1453: The garrison of Poucques, Jacques de Lalaing’s cannonball killers

On or about this date* in 1453, the Burgundians captured the fortress of Poucques (Poeke) during the revolt of Ghent, and put its entire garrison to summary death.

It was merely one of the appetizers the Burgundians had to chew off en route to devouring the main course at the Battle of Gavere, where the revolt was decisively crushed.**

While the battle itself was a footnote — sorry, slaughtered garrison! — it’s remembered for claiming the life of the Burgundian lord Jacques de Lalaing (English Wikipedia entry | French) — the Michael Jordan of 15th century tournament combat, “le chevalier sans reproche.”

About 32 at his death, the “Bon Chevalier” was a member of the prestigious (and still-extant) Order of the Golden Fleece on the strength of a remarkable 1440s ramble around European where he would theatrically stage combats with local knights and never fail to win them.
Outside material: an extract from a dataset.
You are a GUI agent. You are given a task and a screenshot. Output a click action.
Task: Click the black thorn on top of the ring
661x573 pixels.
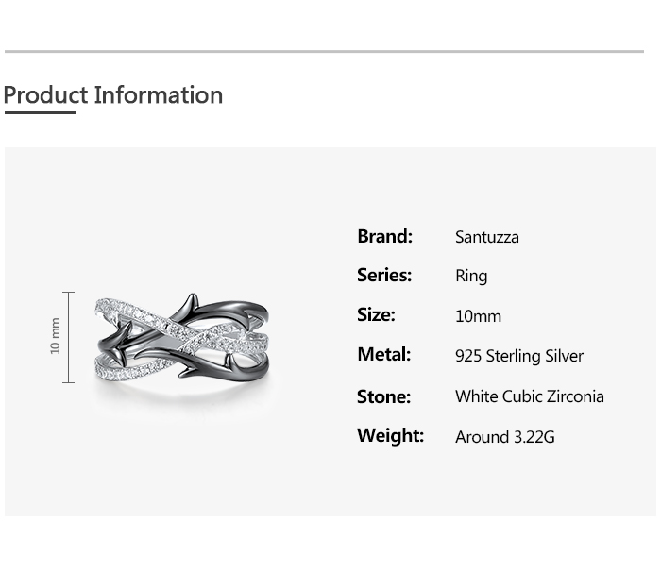[193, 301]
Celebrity and emoluments followed in their turn.

“Above all else, he knew the business of arms,” sighs a chronicle detailing his feats, and on its evidence it would be difficult to disagree.

He achieved his fame besting great champions in Aragon, Castile, Scotland, and Flanders, then set up a pas d’armes — the Monty Python-esque open challenge/invitation to battle all comers who dared him at a set location. In Jacques’s case the challenge lasted a full year at a statue of a weeping woman from which our pugilist derived the brand the Passage of the Fountain of Tears.
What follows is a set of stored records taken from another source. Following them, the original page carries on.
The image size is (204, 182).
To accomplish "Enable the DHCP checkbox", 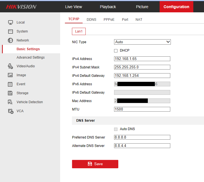I will coord(116,51).
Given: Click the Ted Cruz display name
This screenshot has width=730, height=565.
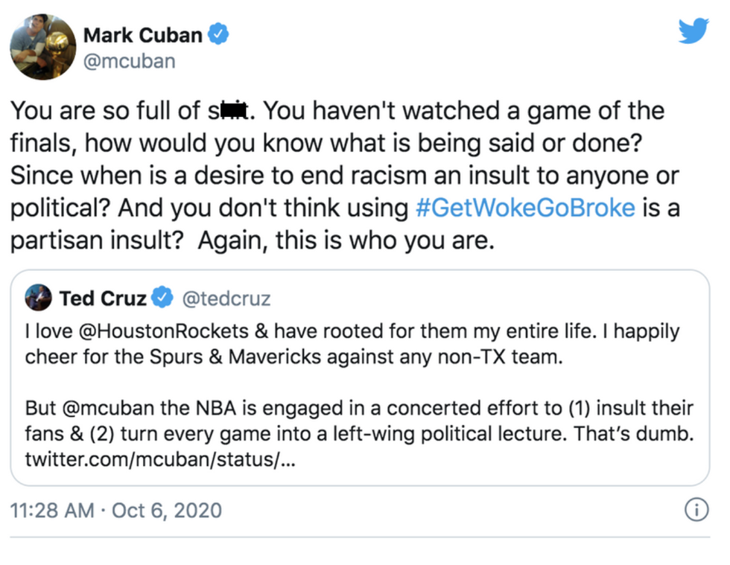Looking at the screenshot, I should pyautogui.click(x=103, y=299).
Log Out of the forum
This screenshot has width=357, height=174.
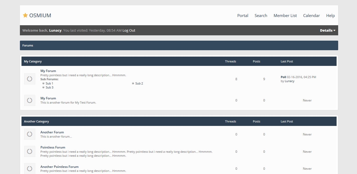[x=129, y=30]
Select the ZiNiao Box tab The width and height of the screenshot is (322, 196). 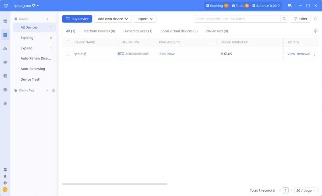217,31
These were not intended to be fatal bouts but they featured expert fighters with real weapons so life and limb certainly stood in peril; occasionally our protagonist even deliberately courted danger by suiting up in only partial armor. Some challengers managed to emerge with a satisfying draw, but none could defeat him. At his last tournament in 1452, he even jousted the young future Duke of Burgundy, Charles the Bold. (There’s an enjoyable detailed recap of Jacques’s career here.)
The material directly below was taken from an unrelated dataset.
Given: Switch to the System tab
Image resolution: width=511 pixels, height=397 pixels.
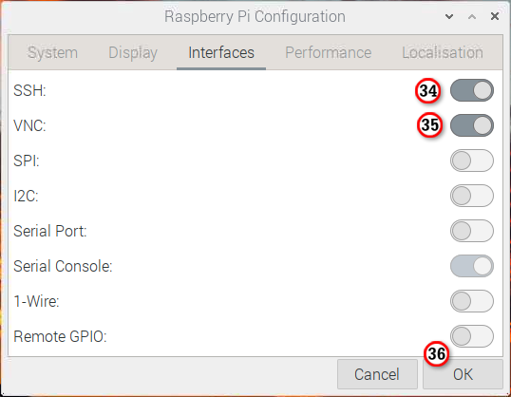Looking at the screenshot, I should (x=52, y=53).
As this warrior par excellence was simultaneously noted for the perfection of his outside-of-armor knightly conduct — fidelity, generosity, piety, swooning ladies — Jacques de Lalaing had a fair claim on his contemporaries’ admiration as the very apex of the age of chivalry.

And his own fate poignantly embodied that of his era.

Studying the Burgundian court to which our Walloon nobleman adhered when not doing his gladiator road show, Dutch historian Johan Huizinga reckoned this 15th century the “autumn of the middle ages” — a decadence flowering in decay.

“This hero-worship of the declining Middle Ages finds its literary expression in the biography of the perfect knight,” Huizinga wrote — like our Jacques de Lalaing, “that anachronistic knight-errant” of “fantastic and useless projects.”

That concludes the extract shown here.